To-do list:
**1)** Copy the passage of the essay about the man in the mirror between "He is someone I have" and "about his worth.", inclusive.
**2)** Reproduce the item-finding records exactly, from the line that contains "For each provided" through the end of the records, inclusive. Omit the pictures from your answer.

:: Document section ::

When I woke up this morning it was already light out. This is unusual for me but I hadn't gone to bed until ten P.M.. While I was attending to a task that most men take for granted, until the horrible moment that the task can no longer be tended to, I noticed a man in the mirror. I began to wonder "Who is he?".
He is someone I have known for a long time but never really known. He is someone I like but am not proud of and don't really admire. Over the last six years we have been constant companions and I have come to like him more. I knew him when he was young, full of the questions and doubts and misgivings of the young. I knew him through the years when he thought that all he had to do was work every day and everything would be allright. I knew him when his world fell apart, when he thought he was the lowest form of life on the planet, and I knew him when he tried to establish a new foundation on a bed of ashes, convinced that the next day held nothing but more doubts about his worth.
I see him now in a different light. He no longer thinks that he will someday become a captain of industry or a worthwhile writer. He realizes that his shoes are full of clay and his mind is full thoughts that jumble about like the colors in a kaleidoscope. In the morning light I saw that he was smiling. Smiling does not come easy to him. Others see a litany of faults when they look at him but their litany pales in comparison to the mountain of faults he has inventoried in himself.
He has spent too much time alone with me. I recently spent some time out and about in the world, meeting other people and seeing other places. I see him in a new light. The smile is justified. He is not mean, he doesn't cheat or steal, he doesn't judge. He is concerned with his own faults and not interested in the differences of others. He has come to realize that the differences of others are not faults of others, just differences.

:::
:: Dataset excerpts ::

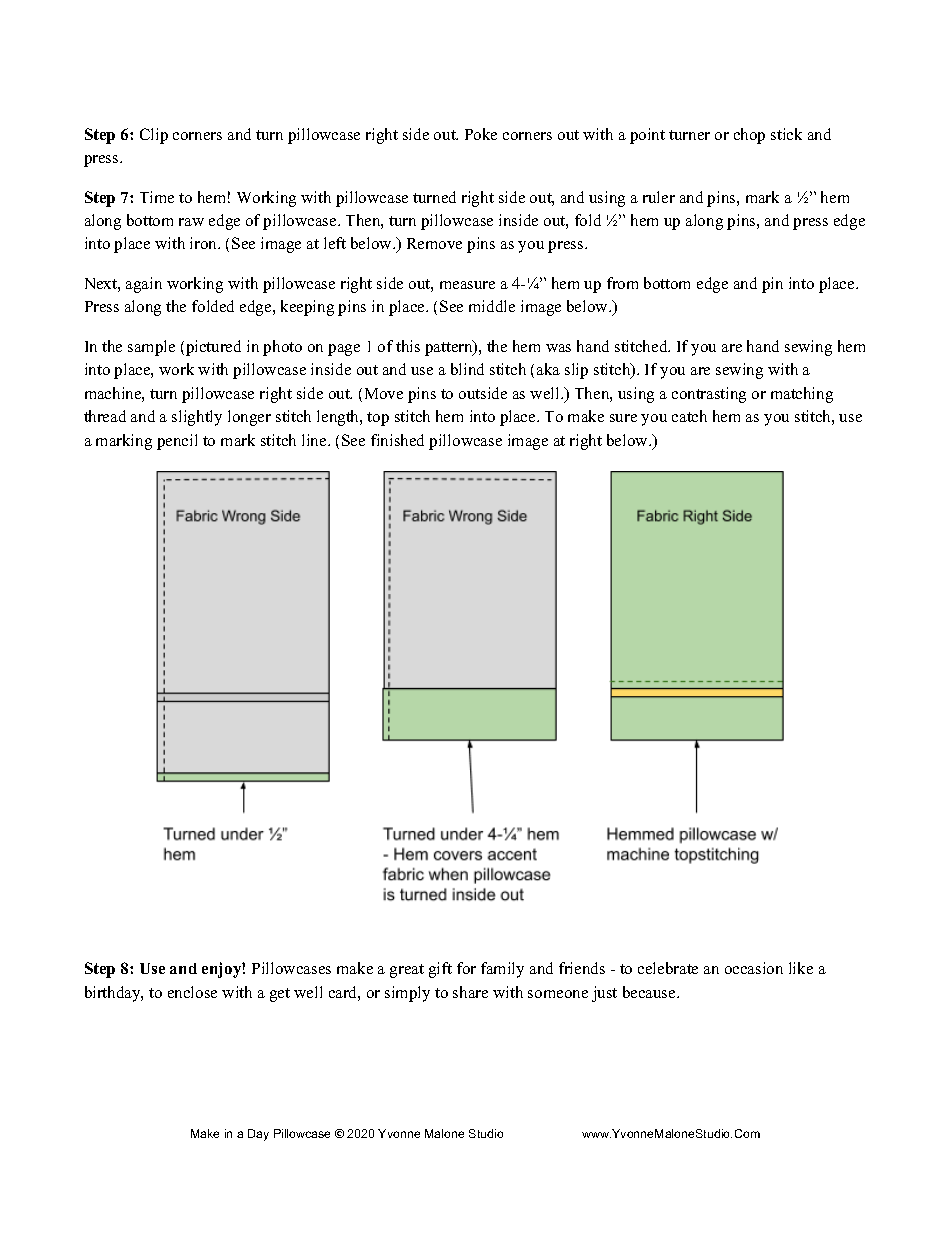  I want to click on slightly, so click(197, 418).
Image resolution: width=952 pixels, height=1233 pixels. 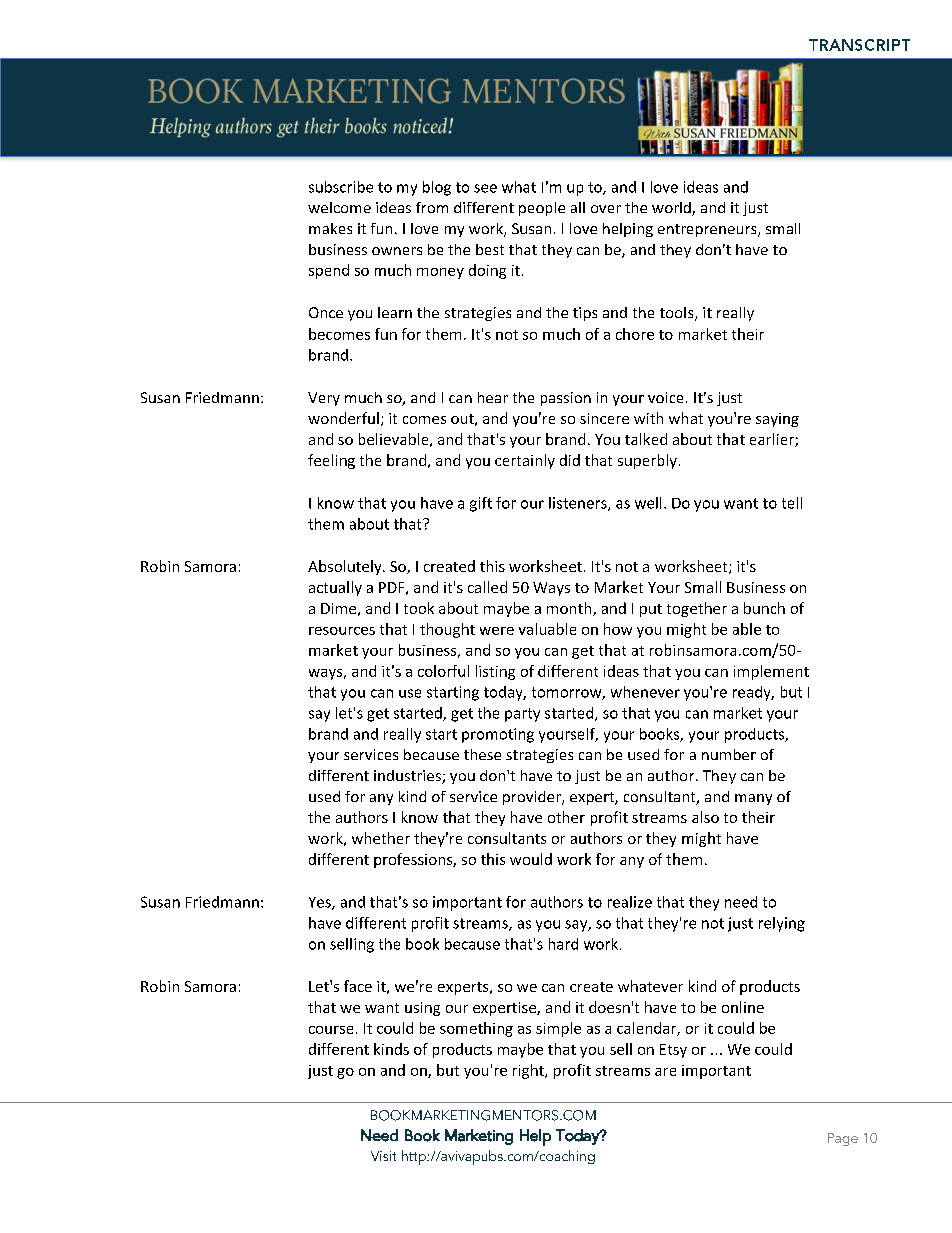 What do you see at coordinates (383, 1156) in the screenshot?
I see `Visit` at bounding box center [383, 1156].
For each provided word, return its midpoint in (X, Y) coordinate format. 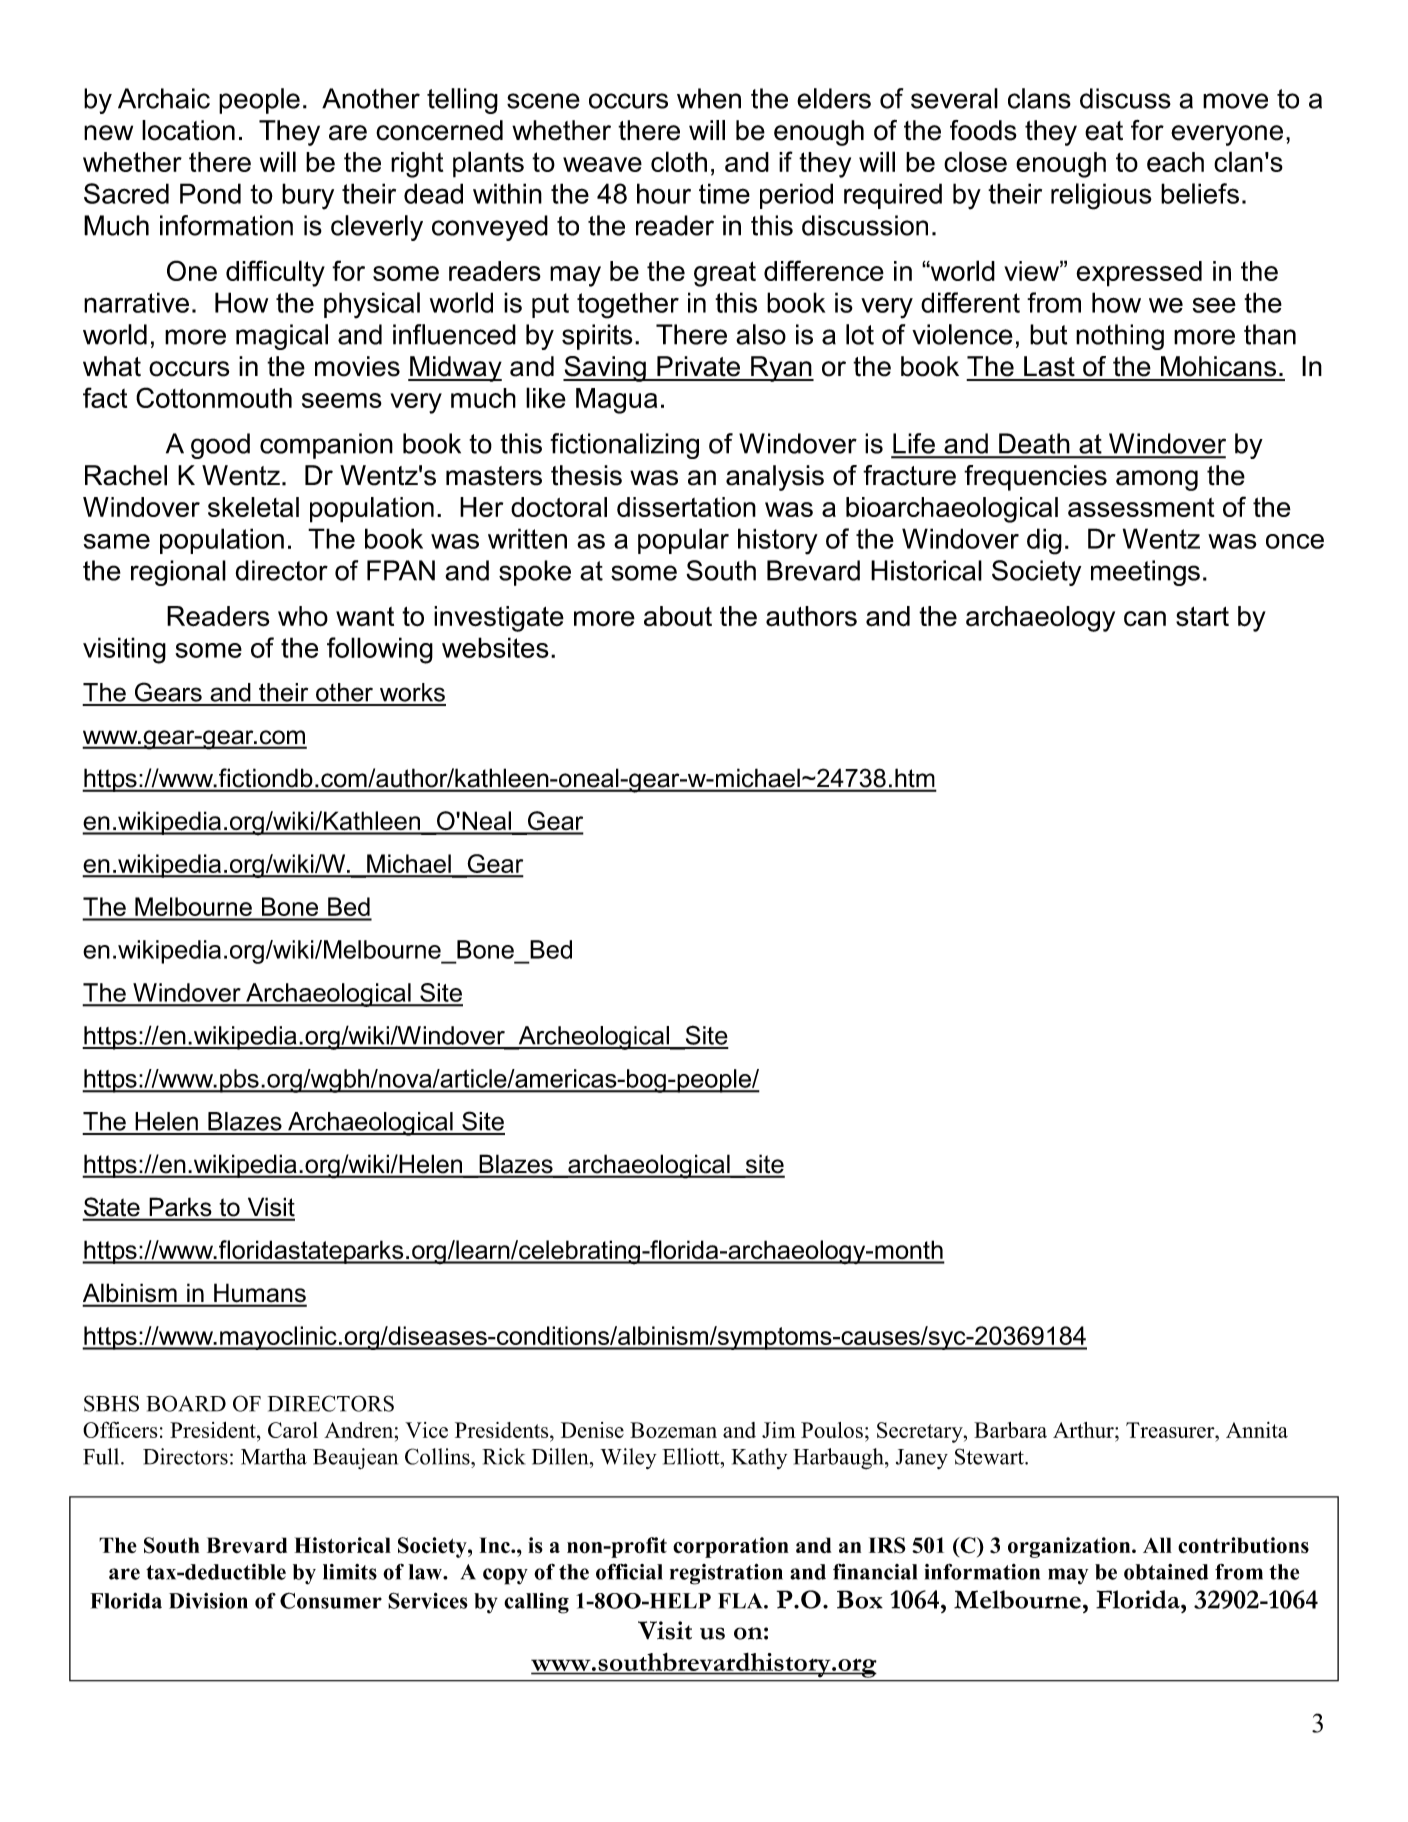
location (188, 130)
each (1175, 162)
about (678, 616)
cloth (679, 161)
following (380, 650)
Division (208, 1600)
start (1202, 616)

:::

Results of the tasks:
**1)**
He is someone I have known for a long time but never really known. He is someone I like but am not proud of and don't really admire. Over the last six years we have been constant companions and I have come to like him more. I knew him when he was young, full of the questions and doubts and misgivings of the young. I knew him through the years when he thought that all he had to do was work every day and everything would be allright. I knew him when his world fell apart, when he thought he was the lowest form of life on the planet, and I knew him when he tried to establish a new foundation on a bed of ashes, convinced that the next day held nothing but more doubts about his worth.

**2)**
For each provided word, return its midpoint in (X, Y) coordinate format. 
location (188, 130)
each (1175, 162)
about (678, 616)
cloth (679, 161)
following (380, 650)
Division (208, 1600)
start (1202, 616)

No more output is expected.